The Court also found that the petitioning creditors clearly knew that Medpoint’s assets arose from the marijuana business. Three of those four creditors signed agreements stating that Medpoint was in the medical marijuana business, and the fourth signed an agreement with Medpoint to build a marijuana cultivation facility. Since the marijuana business violates federal law, the creditors’ hands were unclean, and they could not take advantage of the equitable powers of the United States Bankruptcy Code. 

Finally, the Court denied Medpoint’s request to find the petitioning creditors in bad faith and impose sanctions upon them. While the Court believed that the creditors’ involuntary petition was improvident, the record reflected that Medpoint could not pay its debts and that the propriety of an involuntary petition against a marijuana-related business was a novel issue of law. As a result, the facts did not support a sanctions award. Medpoint has appealed the Court’s order to the Bankruptcy Appellate Panel for the Ninth Circuit, presumably to challenge the Court’s sanctions ruling. 

The Medpoint case, even more than the Arenas and Rent-Rite cases before it, highlights the risks and difficulties faced not only by marijuana businesses, but by their creditors. Despite the fact that Medpoint’s income did not directly arise from marijuana and the Cromnibus Act limited the ability of the DOJ to prosecute marijuana-related offenses, the Court still dismissed Medpoint’s case. If Medpoint could not be administered in bankruptcy under the current legal framework, it is hard to imagine a marijuana-related business that could be.

While not addressed in detail by the Court, it also is significant that Medpoint was an involuntary case that Medpoint opposed.

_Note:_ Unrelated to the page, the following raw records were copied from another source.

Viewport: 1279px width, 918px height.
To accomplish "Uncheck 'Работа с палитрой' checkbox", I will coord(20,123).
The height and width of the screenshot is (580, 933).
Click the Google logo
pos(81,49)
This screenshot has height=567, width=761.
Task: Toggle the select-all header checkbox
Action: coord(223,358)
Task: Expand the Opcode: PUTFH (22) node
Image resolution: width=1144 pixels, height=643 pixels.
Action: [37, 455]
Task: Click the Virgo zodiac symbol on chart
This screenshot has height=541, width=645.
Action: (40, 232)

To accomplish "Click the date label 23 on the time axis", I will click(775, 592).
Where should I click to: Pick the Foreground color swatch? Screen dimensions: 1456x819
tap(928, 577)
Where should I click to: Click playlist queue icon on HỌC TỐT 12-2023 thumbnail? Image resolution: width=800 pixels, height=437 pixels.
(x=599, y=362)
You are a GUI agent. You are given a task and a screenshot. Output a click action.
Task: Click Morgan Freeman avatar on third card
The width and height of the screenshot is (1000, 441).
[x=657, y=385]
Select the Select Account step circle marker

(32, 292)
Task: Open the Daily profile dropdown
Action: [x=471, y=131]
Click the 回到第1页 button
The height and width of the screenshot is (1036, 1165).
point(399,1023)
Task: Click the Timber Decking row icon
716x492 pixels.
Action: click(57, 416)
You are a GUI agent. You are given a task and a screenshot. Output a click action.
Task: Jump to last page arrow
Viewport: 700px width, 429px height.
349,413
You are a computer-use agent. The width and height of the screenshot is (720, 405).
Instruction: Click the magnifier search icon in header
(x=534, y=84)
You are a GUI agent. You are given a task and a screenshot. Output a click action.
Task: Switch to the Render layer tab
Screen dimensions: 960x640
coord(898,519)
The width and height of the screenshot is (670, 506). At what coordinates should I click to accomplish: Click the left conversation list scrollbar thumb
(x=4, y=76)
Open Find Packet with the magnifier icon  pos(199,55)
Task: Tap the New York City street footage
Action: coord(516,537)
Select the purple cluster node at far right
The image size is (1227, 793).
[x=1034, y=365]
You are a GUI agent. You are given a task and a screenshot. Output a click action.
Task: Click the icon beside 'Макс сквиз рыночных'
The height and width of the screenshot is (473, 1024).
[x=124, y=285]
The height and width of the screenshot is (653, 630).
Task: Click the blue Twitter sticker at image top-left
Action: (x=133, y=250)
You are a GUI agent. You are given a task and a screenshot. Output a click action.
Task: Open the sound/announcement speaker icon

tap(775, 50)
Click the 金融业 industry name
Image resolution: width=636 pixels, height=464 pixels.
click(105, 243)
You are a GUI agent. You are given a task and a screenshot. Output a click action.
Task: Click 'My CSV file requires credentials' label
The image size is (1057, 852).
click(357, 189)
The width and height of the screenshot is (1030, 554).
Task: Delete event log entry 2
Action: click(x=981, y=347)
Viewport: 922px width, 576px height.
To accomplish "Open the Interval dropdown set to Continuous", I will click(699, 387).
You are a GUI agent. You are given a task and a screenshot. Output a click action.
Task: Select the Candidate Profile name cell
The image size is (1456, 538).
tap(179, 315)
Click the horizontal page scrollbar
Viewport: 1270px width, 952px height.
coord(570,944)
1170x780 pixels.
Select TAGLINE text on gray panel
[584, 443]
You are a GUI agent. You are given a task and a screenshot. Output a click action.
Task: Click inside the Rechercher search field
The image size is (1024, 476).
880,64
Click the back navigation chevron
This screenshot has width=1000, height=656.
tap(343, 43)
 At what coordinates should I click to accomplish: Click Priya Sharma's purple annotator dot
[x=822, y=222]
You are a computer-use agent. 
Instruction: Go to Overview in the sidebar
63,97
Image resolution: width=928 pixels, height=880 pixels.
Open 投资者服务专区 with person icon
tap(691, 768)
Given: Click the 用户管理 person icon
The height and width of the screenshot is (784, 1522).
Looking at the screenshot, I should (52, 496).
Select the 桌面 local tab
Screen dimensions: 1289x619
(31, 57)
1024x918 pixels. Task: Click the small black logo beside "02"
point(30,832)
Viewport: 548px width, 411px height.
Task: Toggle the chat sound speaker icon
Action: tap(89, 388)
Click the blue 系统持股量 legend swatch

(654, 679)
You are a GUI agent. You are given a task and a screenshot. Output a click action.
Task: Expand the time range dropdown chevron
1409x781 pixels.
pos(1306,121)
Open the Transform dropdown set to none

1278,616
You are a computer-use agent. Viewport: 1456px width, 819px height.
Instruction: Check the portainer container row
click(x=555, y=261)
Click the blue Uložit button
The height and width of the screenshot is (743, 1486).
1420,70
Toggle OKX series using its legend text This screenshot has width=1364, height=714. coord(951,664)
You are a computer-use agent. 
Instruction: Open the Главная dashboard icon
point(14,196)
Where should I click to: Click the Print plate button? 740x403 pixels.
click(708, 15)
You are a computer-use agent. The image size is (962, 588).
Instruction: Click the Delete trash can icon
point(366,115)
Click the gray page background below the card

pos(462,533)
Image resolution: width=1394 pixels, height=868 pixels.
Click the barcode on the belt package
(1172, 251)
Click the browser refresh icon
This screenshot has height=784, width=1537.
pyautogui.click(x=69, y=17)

Thus, Medpoint was able to use its marijuana operations as a shield to keep itself out of bankruptcy. If this result is followed by other courts, creditors of marijuana-related businesses will lose a significant option for obtaining relief against their debtors. Arenas is currently on appeal, so this legal landscape is certainly subject to change. But until it does, businesses must consider the potential absence of federal bankruptcy relief before they participate in, or do business with, marijuana-related companies.